SOURCE RECORDS Start Marker

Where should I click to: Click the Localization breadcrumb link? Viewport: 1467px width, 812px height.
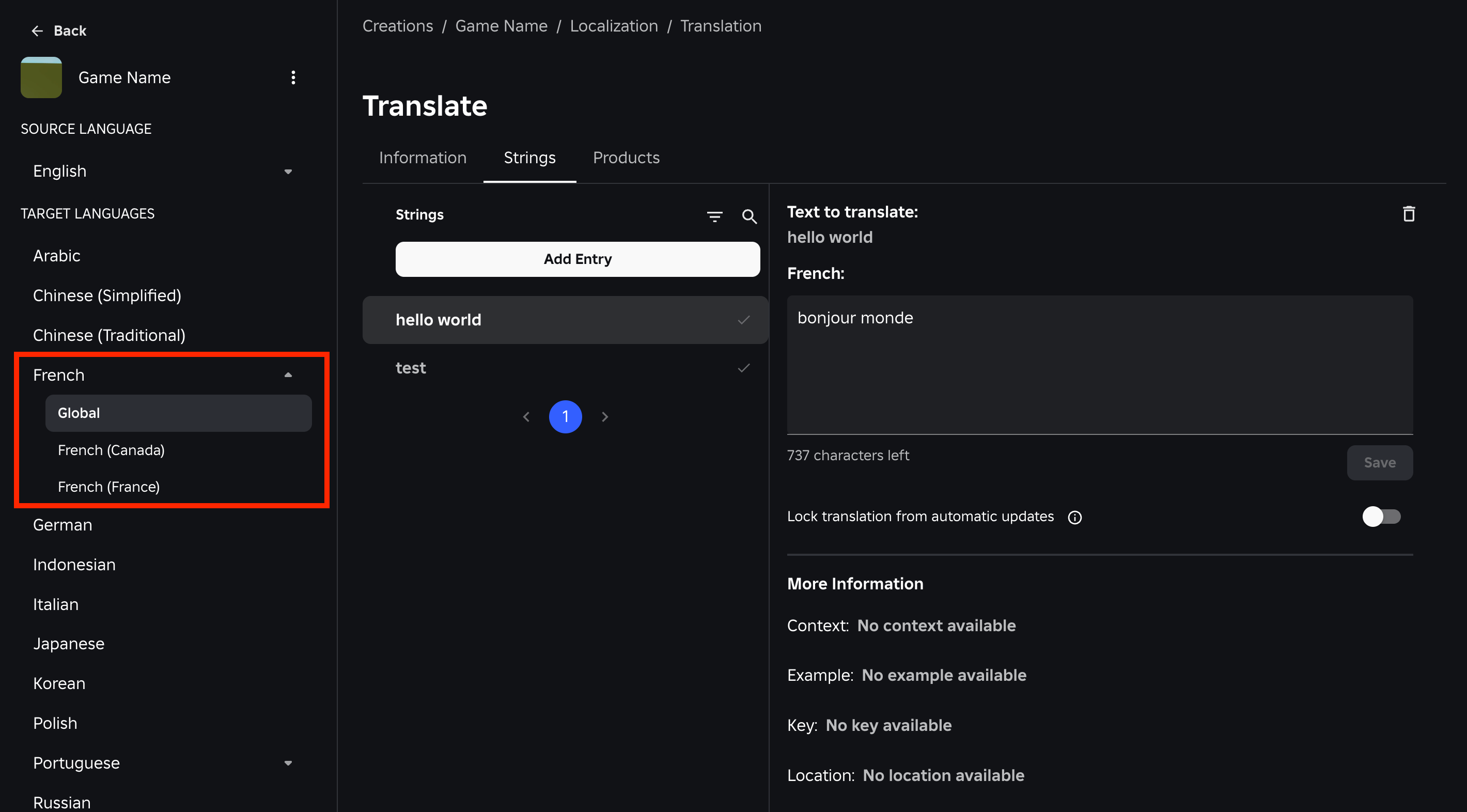pyautogui.click(x=613, y=26)
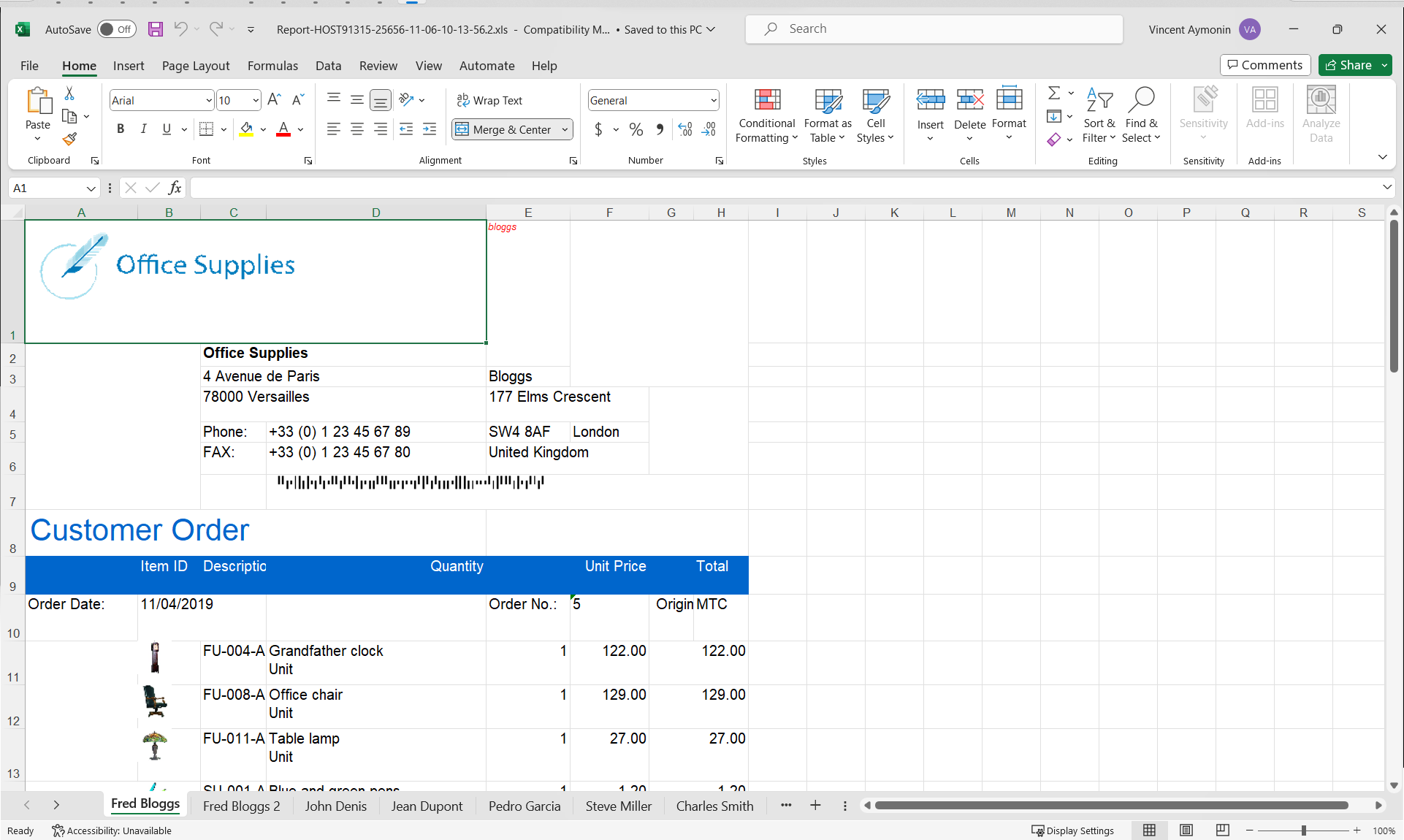
Task: Click the Insert Function fx icon
Action: click(175, 188)
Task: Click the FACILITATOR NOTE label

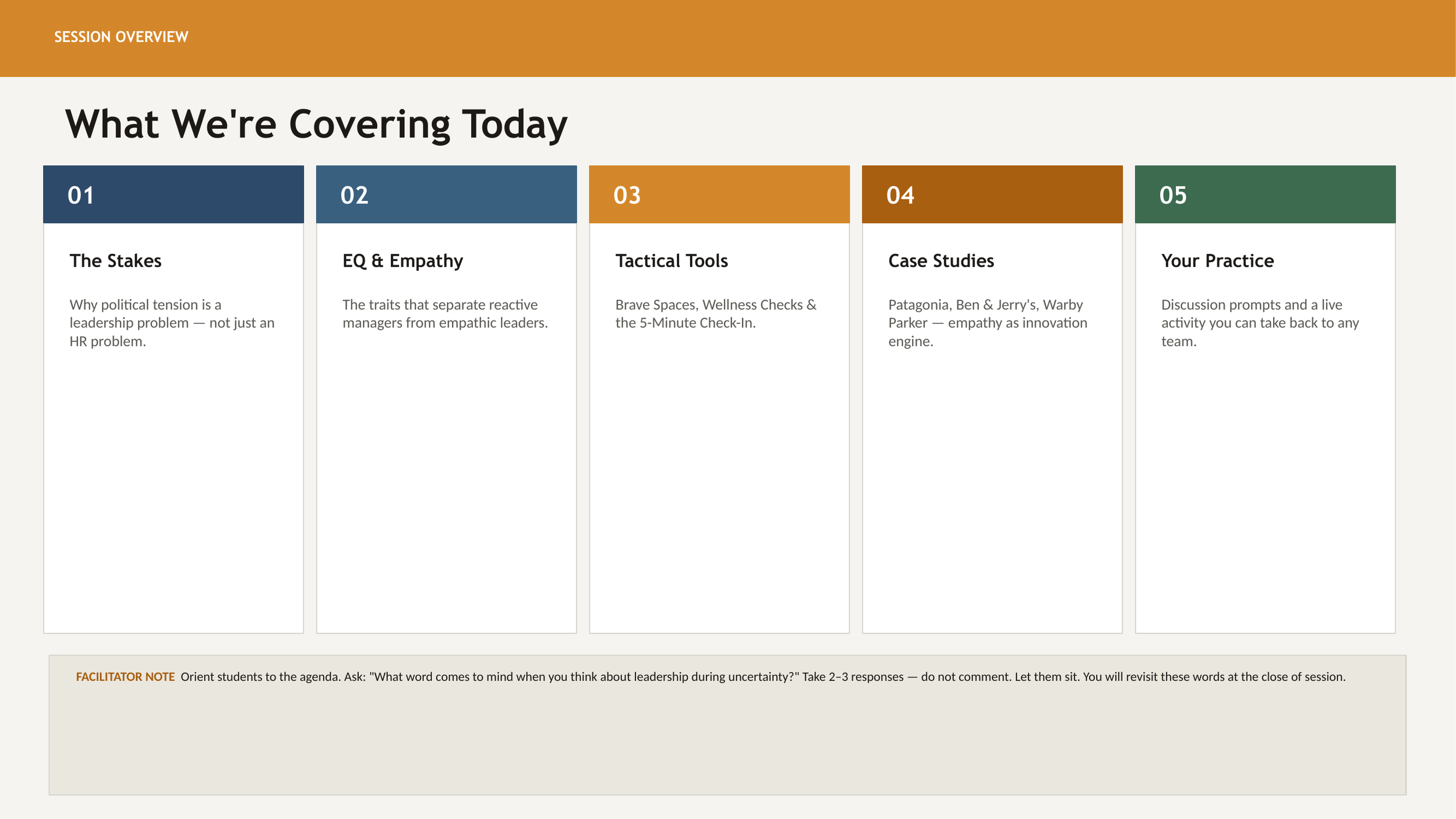Action: click(x=125, y=677)
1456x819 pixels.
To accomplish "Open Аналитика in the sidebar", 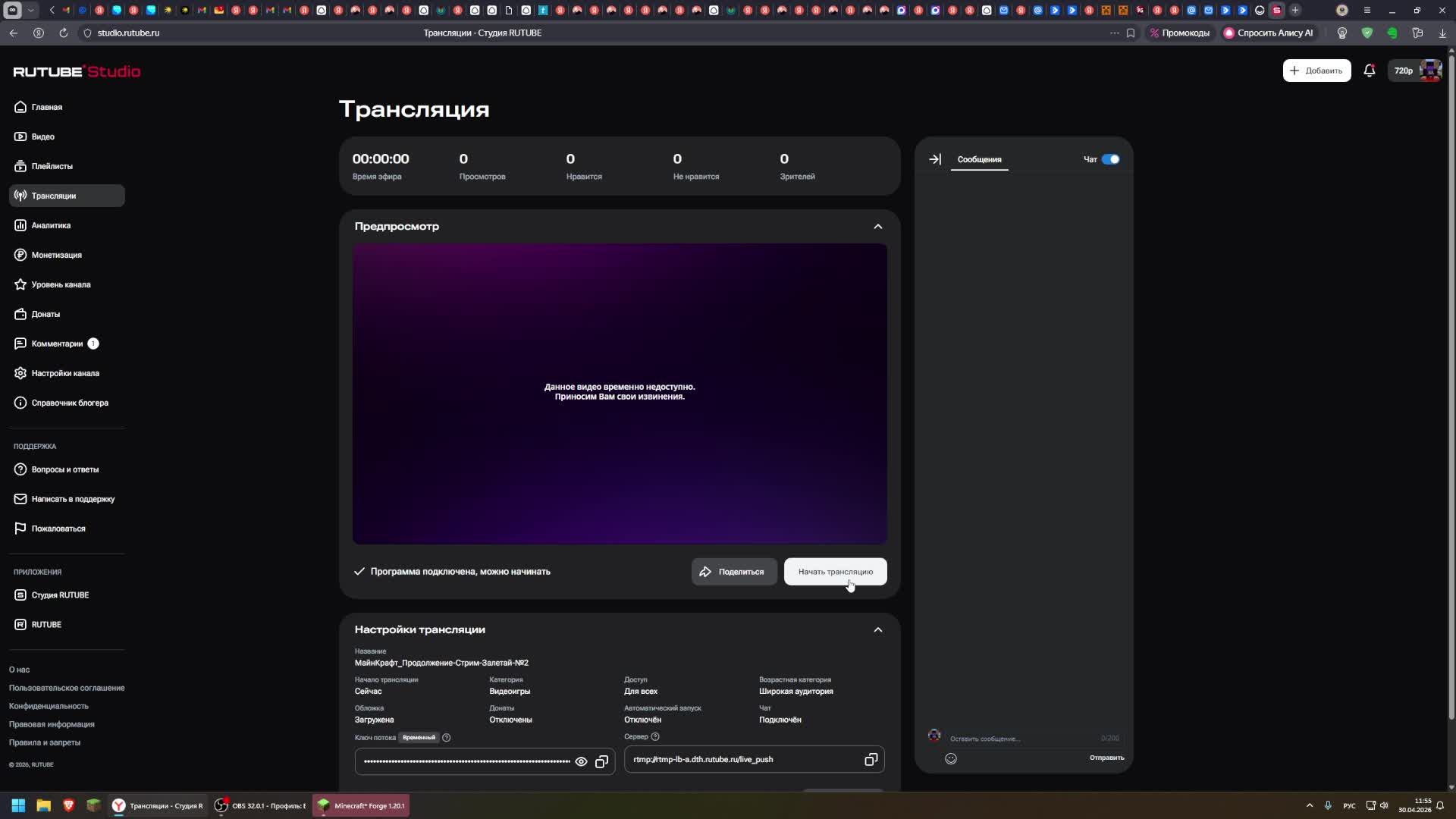I will [51, 225].
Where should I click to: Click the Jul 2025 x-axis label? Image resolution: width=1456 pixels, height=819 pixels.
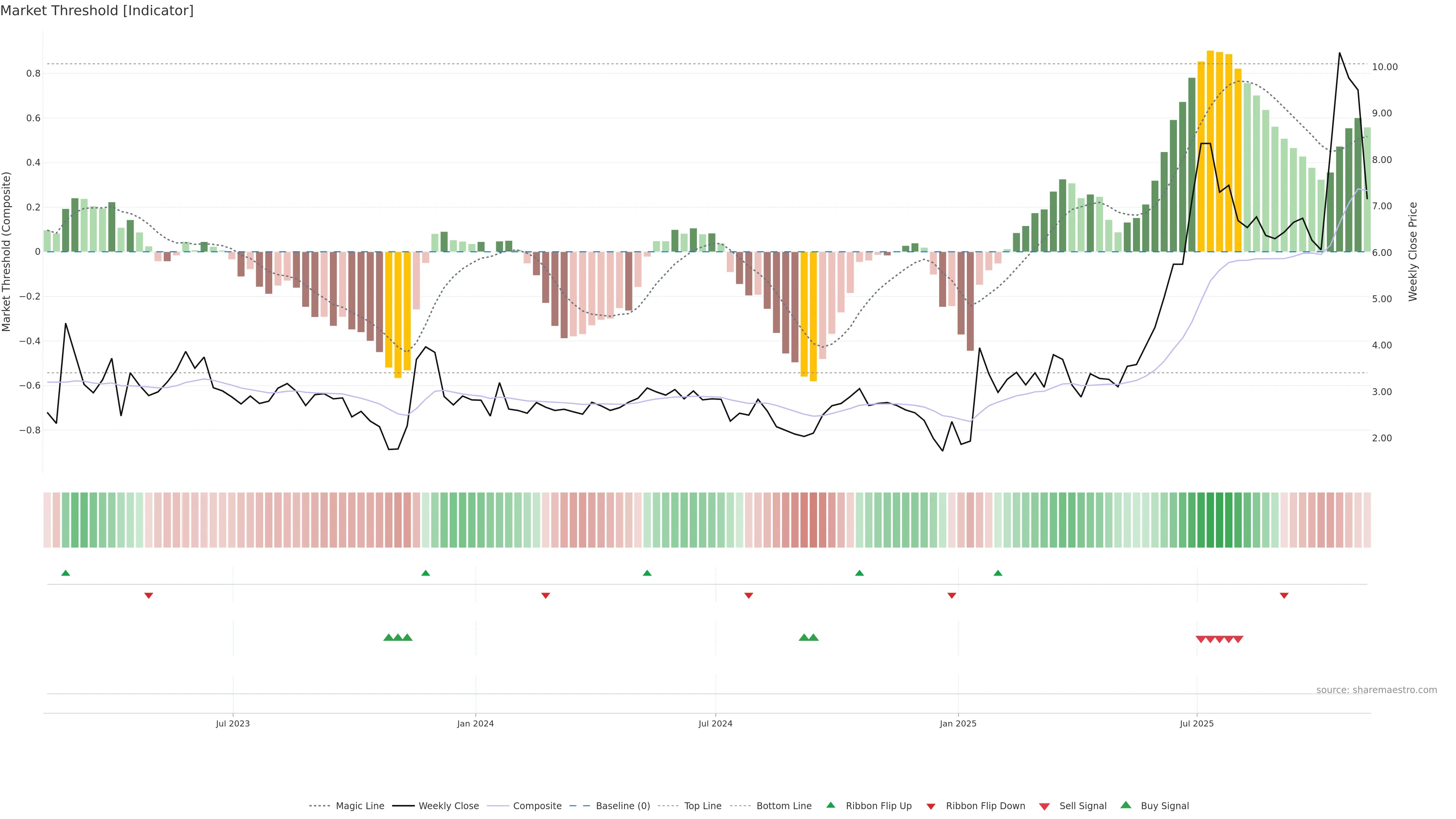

SOURCE RECORDS End Marker

For the string "pixels", show each line of the entries above where it occurs.

*FINAL ANSWER*.
1456x819 pixels.
Where should I click to: Click the Jul 2025 x-axis label? Image resolution: width=1456 pixels, height=819 pixels.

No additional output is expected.